Jofroi –Habiter la terre - 2018 (©Samuel Fontayne)

Jofroi –Habi­ter la terre – 2018 (©Samuel Fontayne)

26 décembre 2018, Jofroi nou­vel album

Habi­ter la terre 

Avec

Jofroi (paroles et musiques), arran­ge­ments, direc­tion musi­cale Line Adam (pia­no, flûte tra­ver­sière, accor­déon) Yves Bai­bay (bat­te­rie), Alain Rinal­lo (basse), Guy Wer­ner (gui­tares), Alain Meu­le­mans (vio­lon), Lau­re­nece Gene­vois (alto), Pau­line Leblond (trom­pette), Auré­lie Gou­daer (chœurs)


L’homme vous regarde droit dans les yeux avec un très léger sou­rire dans sa barbe gri­son­nante ; il parle avec les mains ; il vous attend, sur le banc, devant sa porte. L’homme regarde la terre, la mer, le ciel, dans sa mémoire aus­si, ceux qui sont par­tis et lui ont lais­sé traces d’amour. Il lui arrive d’en faire des chan­sons. Car l’homme joue de la gui­tare, l’homme chante et raconte… Cet homme c’est Jofroi et c’est cadeau que d’écouter son der­nier opus fait de ten­dresse pour l’humaine condi­tion, d’espérance, de ques­tions aussi.

Alors, tout natu­rel­le­ment on s’installe dans le silence, on écoute, on déguste ces chan­sons qui ras­surent. Car elles font inévi­ta­ble­ment écho à notre monde inté­rieur, à nos secondes sus­pen­dues entre hier et demain. On se sent proche, très proche de ces mots là, choi­sis, qui vous arrivent comme au fil d’une conver­sa­tion bien­veillante avec un « pas­sa­ger ordinaire ».
□ □ □ □ □
> [Exercices écrits]:
A: D'après le texte, qui assure la direction musicale de l'album ?
B: Les affirmations suivantes sont-elles conformes au texte ? Répondez par oui ou par non et citez les mots du texte qui justifient chaque réponse.
(i) Alain Rinallo joue de la basse sur l'album.
(ii) L'homme vous attend sur le banc, derrière sa maison.
(iii) Les chansons de l'album inquiètent celui qui les écoute.

> [Données fournies]:
□ □ □ □ □
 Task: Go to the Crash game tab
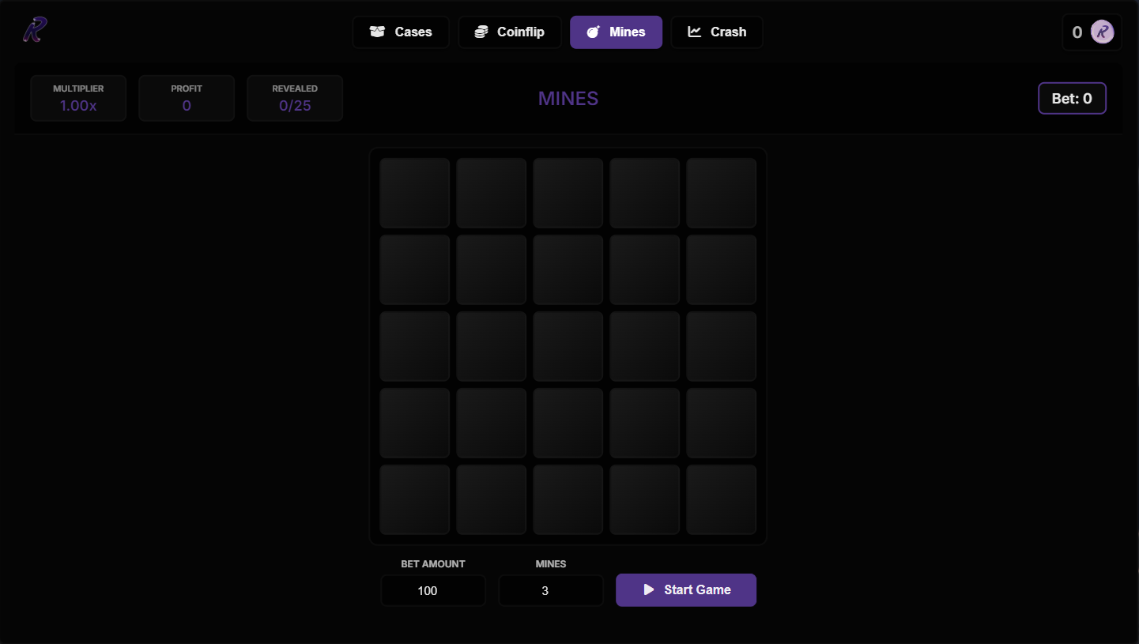tap(717, 32)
□ □ □ □ □
> [Corrigés]:
A: Line Adam.

B:
(i) Oui : « Alain Rinal­lo (basse) ».
(ii) Non : « il vous attend, sur le banc, devant sa porte ».
(iii) Non : « on déguste ces chan­sons qui ras­surent ».